# Your objective:
Everything from the "Open the Mail app from the taskbar" line to the final line of the listing should be written out exactly. Skip the pictures.

# Supplied data:
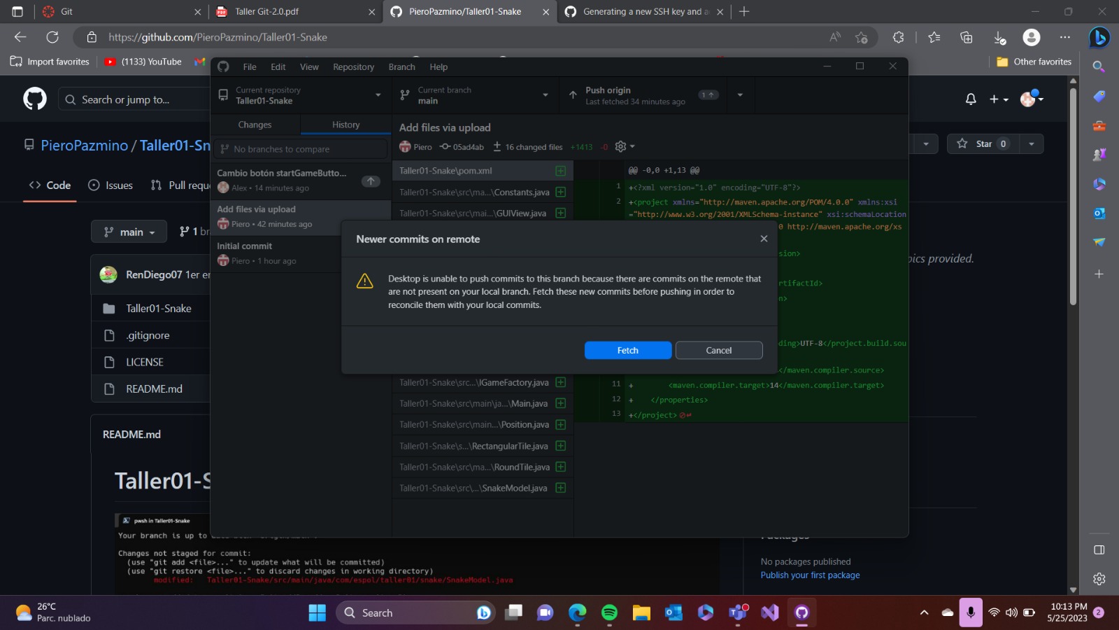Open the main branch dropdown on the repo page
Screen dimensions: 1119x630
point(128,231)
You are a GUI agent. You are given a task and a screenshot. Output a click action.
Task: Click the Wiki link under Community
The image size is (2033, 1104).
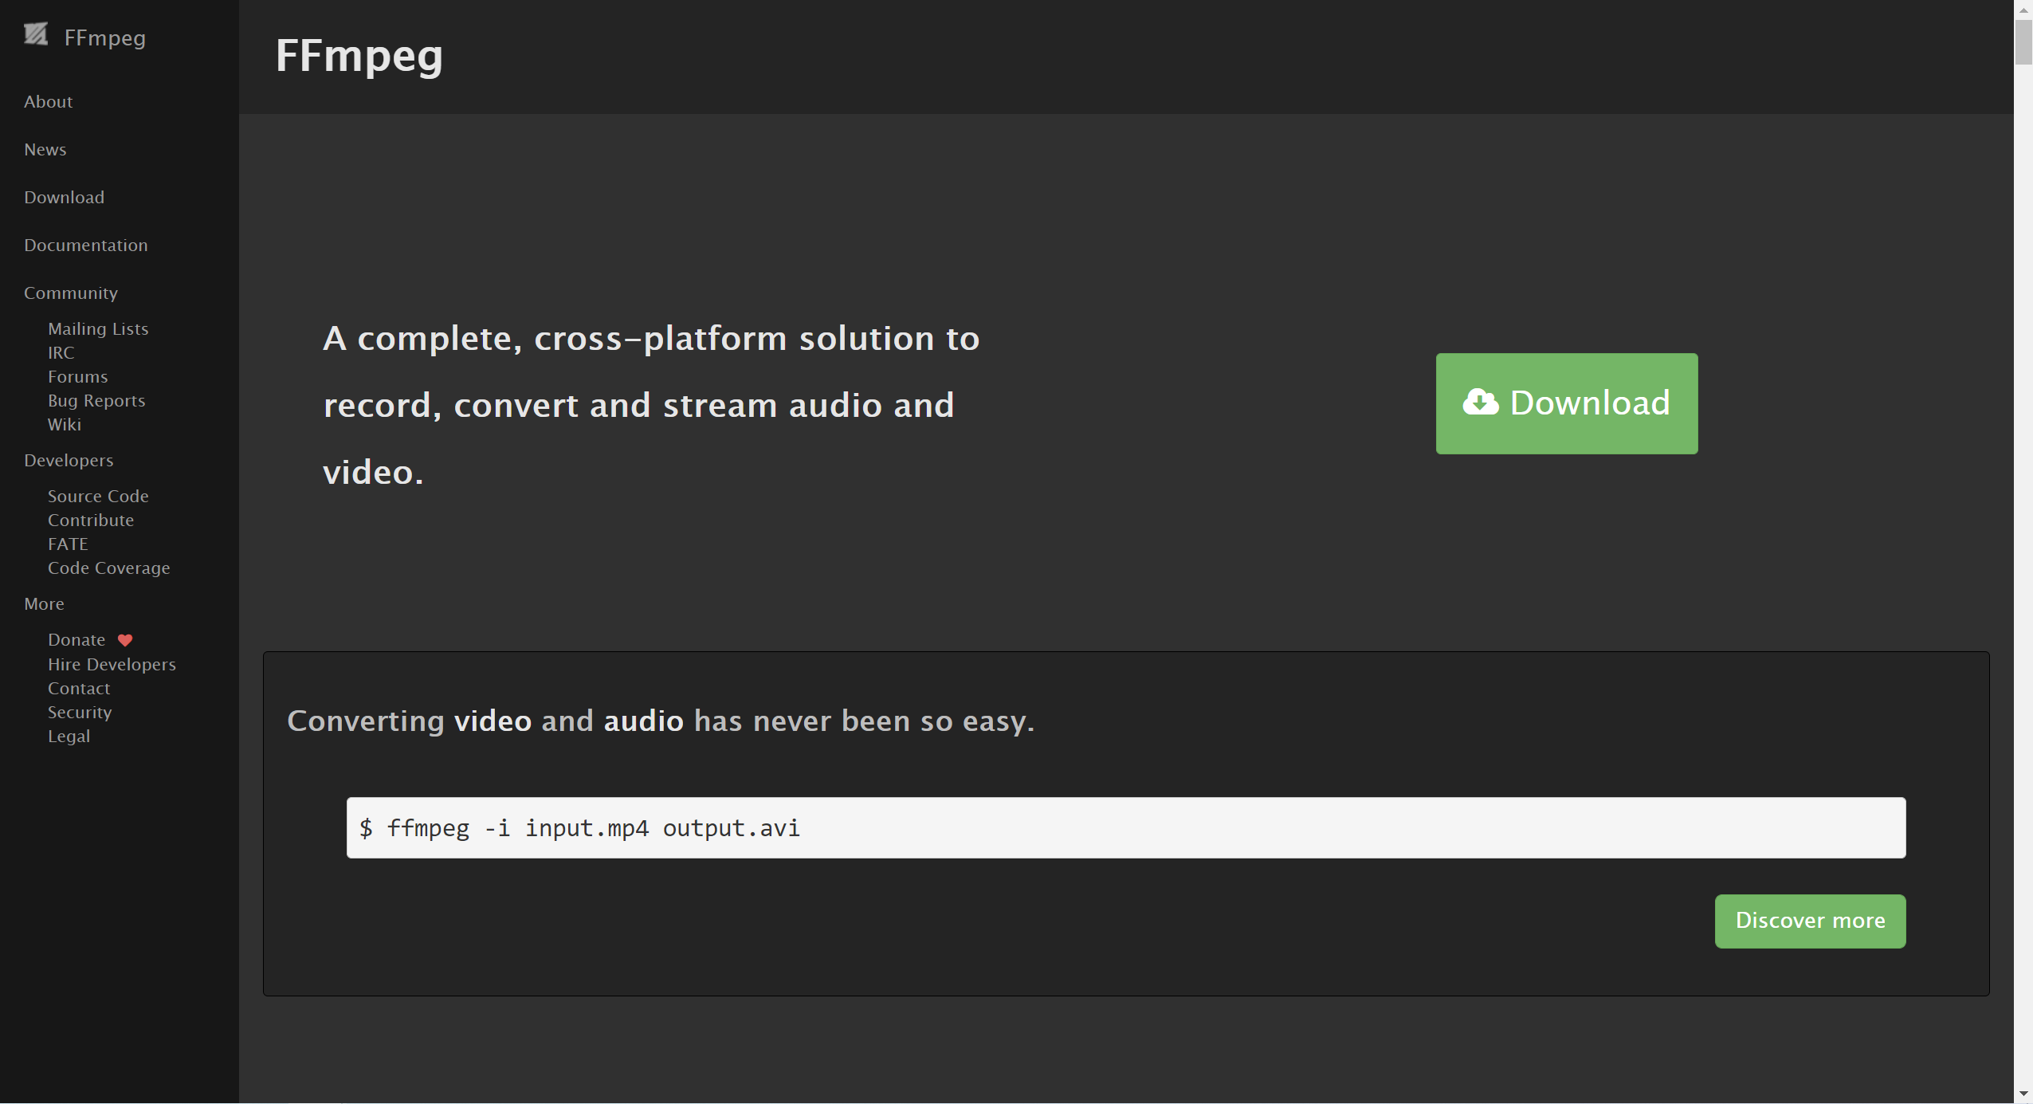[x=65, y=425]
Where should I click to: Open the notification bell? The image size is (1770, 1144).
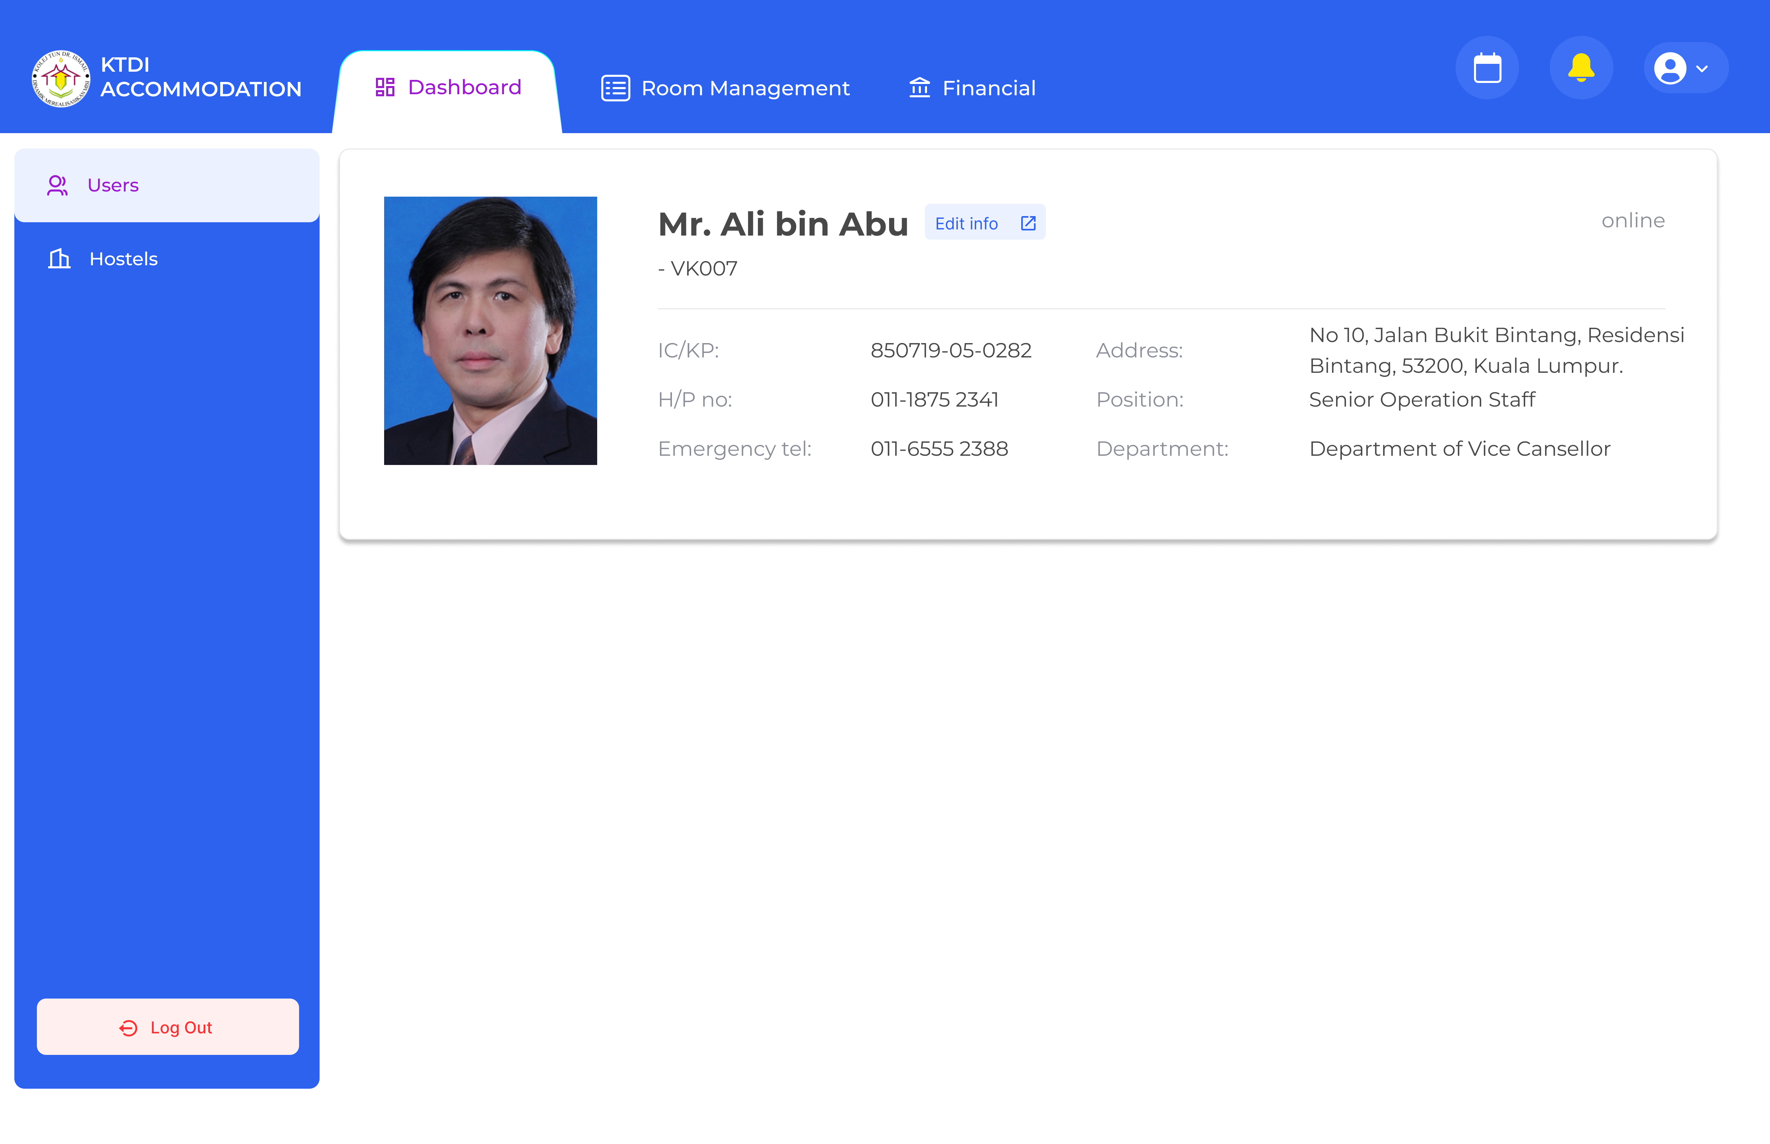click(1581, 68)
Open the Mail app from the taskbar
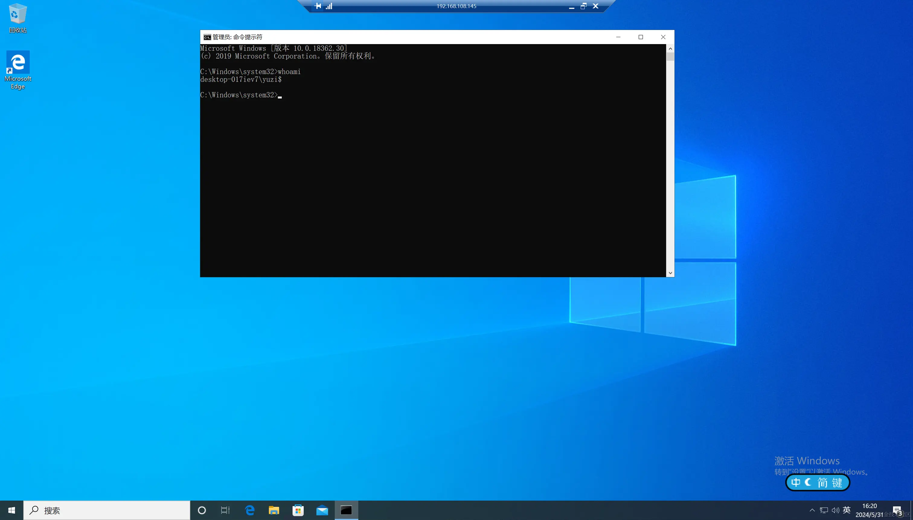The width and height of the screenshot is (913, 520). [322, 510]
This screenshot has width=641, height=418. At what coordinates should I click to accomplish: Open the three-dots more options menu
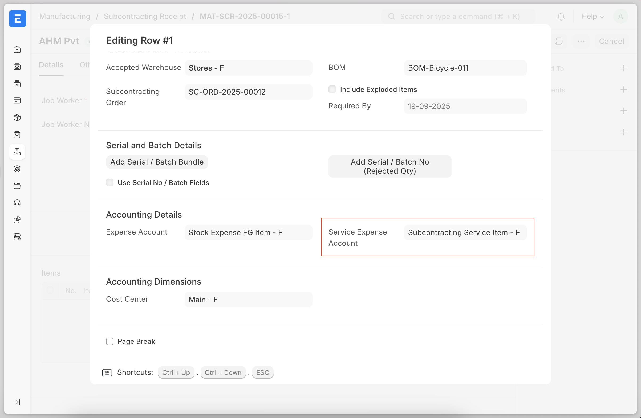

# Task output:
Open the Mail app from the taskbar
The width and height of the screenshot is (913, 520). [322, 510]
This screenshot has width=641, height=418. At what coordinates should I click to accomplish: Open the three-dots more options menu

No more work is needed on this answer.